Task 1:
In the Havens passage below, name every person mentioned other than Havens himself.

Page:

Havens was a co-pilot/passenger on a flight to the Davis-Monthan Airfield on Friday March 9, 1928. His pilot was B.R. Dallas. THey were flying aircraft number 28-81, a standard service Loening OA-1C. His NASM dossier identifies this flight as the first coast-to-coast for an amphibian aircraft as well as the first ever cross-country demonstration trip for Loening. Havens is Loening sales manager. The 1929 Aircraft Yearbook also notes this flight on page 156. Havens was 38 years old. They were on the last leg westbound from New York to Rockwell Field, San Diego, CA. This flight was documented, left, on page 918 of the April 9, 1928 edition of "Aviation".

Below is an excellent image of the Loening OA-1C from the book cited in the left sidebar (note the difference in model nomenclature). It is wearing the roundel of the US Army Air Corps, much like the ship Dallas and Havens were delivering to Rockwell Field..

Loening OA-1C Type, 1929
Loening OA-1C Type, 1929

Note the water-cooled, inverted Liberty engine, with radiator at the top of the center pontoon.

OA-1C Three-View Silhouette
OA-1C Three-View Silhouette

At right, also from the book cited in the left sidebar, is a three-view silhouette of the Loening OA-1C. This diagram was used as a device for training US Army Air Corp personnel how to identify the various aircraft in the military fleet of the time.

From 1931-32 he was special representative for aviation for the Vacuum Oil Company. In 1932 he became factory representative in the northeast for the Fairchild Aircraft Company. He was the northeast distributor for Fairchild Aircraft from 1932 to 1942, based at Roosevelt Field, LI, NY. He worked this distributorship with Richard Depew. Again on September 25, 1937 Havens flew his first passenger, John Dibert, across Long Island Sound in a Fairchild to celebrate the 25th anniversary of their first flight in 1912.

He was commanding officer of the New York State Civil Air Patrol in 1941, and went on active duty with the U.S. Navy during 1942-1946. He held the rank of Lt. Commander and finished his service as commanding officer of the Naval Air Base at San Julian, Cuba.

After WWII he became sales manager and pilot for Embry-Riddle, Miami, FL. His total flight experience is unknown, since he stopped logging his flight time after he passed the 5,000 hour mark.

Given data:
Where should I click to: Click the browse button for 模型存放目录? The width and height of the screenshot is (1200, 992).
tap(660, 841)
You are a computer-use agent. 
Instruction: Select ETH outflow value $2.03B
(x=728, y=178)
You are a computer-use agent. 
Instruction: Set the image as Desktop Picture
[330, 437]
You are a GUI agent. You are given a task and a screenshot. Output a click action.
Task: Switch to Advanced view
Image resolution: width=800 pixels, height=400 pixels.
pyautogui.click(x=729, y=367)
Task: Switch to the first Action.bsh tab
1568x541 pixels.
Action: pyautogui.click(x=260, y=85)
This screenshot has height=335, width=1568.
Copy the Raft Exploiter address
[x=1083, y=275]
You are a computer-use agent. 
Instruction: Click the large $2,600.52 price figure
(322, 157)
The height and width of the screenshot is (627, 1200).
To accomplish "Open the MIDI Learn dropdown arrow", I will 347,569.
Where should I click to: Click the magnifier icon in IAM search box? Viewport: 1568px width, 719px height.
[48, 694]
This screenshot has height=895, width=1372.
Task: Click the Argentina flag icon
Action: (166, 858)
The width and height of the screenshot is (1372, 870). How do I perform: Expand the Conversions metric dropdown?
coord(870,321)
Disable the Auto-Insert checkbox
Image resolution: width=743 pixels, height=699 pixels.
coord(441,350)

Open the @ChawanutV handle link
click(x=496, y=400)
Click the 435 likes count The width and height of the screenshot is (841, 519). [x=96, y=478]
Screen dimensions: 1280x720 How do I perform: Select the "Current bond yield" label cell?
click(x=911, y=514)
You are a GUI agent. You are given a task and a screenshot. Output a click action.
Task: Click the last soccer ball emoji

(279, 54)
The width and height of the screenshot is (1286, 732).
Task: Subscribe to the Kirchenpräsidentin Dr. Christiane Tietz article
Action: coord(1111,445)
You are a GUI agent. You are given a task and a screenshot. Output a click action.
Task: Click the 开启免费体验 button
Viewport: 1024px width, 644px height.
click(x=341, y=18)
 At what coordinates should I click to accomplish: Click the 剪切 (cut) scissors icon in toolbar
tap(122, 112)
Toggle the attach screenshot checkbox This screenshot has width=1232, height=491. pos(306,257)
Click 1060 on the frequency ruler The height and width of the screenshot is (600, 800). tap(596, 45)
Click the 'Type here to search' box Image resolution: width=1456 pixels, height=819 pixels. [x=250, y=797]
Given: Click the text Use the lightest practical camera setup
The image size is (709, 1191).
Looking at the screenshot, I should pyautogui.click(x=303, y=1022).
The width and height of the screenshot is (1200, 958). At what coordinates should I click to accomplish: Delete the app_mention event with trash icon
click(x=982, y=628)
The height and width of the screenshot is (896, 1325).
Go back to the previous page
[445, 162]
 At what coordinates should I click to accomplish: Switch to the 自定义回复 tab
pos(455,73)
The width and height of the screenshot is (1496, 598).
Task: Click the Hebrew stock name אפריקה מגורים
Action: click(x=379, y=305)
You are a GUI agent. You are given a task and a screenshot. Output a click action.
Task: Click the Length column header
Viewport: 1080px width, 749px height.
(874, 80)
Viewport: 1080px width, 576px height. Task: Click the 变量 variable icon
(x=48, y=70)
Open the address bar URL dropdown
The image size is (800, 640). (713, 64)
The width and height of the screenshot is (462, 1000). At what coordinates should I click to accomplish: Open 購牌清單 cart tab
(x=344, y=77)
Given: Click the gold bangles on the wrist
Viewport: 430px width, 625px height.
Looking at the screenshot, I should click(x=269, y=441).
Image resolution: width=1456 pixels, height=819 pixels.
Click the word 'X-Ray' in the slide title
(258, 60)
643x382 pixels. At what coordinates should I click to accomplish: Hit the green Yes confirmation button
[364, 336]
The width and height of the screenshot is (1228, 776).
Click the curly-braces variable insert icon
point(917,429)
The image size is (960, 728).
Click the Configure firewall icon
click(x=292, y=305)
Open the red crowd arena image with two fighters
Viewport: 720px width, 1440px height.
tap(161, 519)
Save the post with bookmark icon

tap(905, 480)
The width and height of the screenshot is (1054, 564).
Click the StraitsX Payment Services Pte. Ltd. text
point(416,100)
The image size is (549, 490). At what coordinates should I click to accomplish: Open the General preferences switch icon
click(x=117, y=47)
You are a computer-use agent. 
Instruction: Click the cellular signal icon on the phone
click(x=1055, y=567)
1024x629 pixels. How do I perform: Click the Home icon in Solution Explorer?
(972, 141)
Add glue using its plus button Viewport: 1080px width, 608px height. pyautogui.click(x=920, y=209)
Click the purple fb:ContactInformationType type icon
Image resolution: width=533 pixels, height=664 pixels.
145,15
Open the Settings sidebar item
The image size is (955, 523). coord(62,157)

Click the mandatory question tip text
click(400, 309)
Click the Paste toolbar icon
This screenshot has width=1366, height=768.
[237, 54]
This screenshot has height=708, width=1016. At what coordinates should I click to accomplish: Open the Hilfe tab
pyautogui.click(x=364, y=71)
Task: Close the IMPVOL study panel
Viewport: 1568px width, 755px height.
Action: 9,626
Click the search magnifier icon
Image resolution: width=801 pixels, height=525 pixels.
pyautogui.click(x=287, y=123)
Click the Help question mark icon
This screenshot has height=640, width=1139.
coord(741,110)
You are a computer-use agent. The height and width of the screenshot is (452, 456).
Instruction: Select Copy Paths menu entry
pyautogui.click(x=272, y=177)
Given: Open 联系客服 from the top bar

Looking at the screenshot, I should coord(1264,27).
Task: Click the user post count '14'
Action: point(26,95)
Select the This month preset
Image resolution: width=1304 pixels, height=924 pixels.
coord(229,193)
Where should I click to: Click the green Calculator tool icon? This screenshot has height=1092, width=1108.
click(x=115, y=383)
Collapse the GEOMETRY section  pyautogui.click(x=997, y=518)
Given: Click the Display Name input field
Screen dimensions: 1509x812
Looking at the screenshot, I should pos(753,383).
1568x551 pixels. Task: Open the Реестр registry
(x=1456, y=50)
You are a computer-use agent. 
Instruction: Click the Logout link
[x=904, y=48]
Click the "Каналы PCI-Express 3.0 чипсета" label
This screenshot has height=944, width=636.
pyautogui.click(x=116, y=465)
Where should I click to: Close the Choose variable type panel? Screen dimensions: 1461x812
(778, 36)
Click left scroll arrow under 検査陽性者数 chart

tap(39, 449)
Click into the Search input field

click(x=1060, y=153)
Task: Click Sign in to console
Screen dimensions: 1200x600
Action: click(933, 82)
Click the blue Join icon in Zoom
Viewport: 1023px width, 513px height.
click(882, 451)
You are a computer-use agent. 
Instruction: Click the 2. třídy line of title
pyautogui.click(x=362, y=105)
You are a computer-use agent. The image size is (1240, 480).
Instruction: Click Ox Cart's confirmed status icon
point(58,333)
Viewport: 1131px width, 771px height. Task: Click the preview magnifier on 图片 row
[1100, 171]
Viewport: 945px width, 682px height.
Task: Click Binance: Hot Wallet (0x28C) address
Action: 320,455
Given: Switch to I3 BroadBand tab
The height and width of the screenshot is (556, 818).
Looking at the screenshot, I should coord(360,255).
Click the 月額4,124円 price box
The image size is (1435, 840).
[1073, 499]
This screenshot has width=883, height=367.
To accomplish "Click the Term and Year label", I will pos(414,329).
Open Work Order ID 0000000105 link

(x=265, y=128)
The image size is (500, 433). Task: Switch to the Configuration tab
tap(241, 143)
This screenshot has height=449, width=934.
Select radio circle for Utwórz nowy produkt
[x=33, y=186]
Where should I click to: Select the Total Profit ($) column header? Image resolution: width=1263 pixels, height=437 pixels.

Task 2:
Count the lines in the entries above that contain the string "Close".

Complete response 1:
B.R. Dallas, Richard Depew, John Dibert

Complete response 2:
2